I just got given a Kris as an early christmas present and can I say I love it. I dont know why but damn are they cool


----------



## jfarnsworth (Dec 22, 2002)

Sword or Knife or what?


----------



## Master of Blades (Dec 22, 2002)

Wavy Sword thing......


----------



## Kirk (Dec 22, 2002)

I was curious too.  Can you post a pic, MOB?


----------



## Master of Blades (Dec 22, 2002)

Possibly if I find it.........gimme a moment. That is what it sort of looks like. Not exactly, but sort of.......


----------



## dearnis.com (Dec 23, 2002)

Cool; looks more Indonesian than Filipino; check out Donn Draeger's "the Weapons and Fighting Arts of Indonesia" for some good background info.


----------



## Cruentus (Dec 23, 2002)

How does it feel, though?

Kris daggers feel good to me for thrusting, but I've actually never felt a kris sword (I'm kind of a stick jock, myself).
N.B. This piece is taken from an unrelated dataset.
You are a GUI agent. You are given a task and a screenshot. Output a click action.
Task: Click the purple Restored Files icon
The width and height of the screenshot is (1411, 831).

It looks like it would feel ackward to me, but I won't know until I play with one.


----------



## dearnis.com (Dec 23, 2002)

realize tha despite the similarity (and obviously the cross cultural contact) the daggers and swords are artifacts of diferent cultures and are used VERY differently.
The daggers patterned like the one above are Indonsesian (primarily), designed exclusivley around the thrust (the tang structure is too weak for heavy slashing), and carried as much as a status symbol/talisman as a weapon.  And a good one does just feel incredible in the hand.
The sword are (again primarily) southern Filipino, and are designed to swing rather than thrust.  you'll note hilt similarities to barongs (same general culture); also many of the swords are not waved (there are a bunch of different names for this.
Note that I am speaking about reasonably authenitic blades, not wavy-bladed reproductions labeled as kris daggers or swords.
Chad


----------



## Master of Blades (Dec 23, 2002)

What he said lol


----------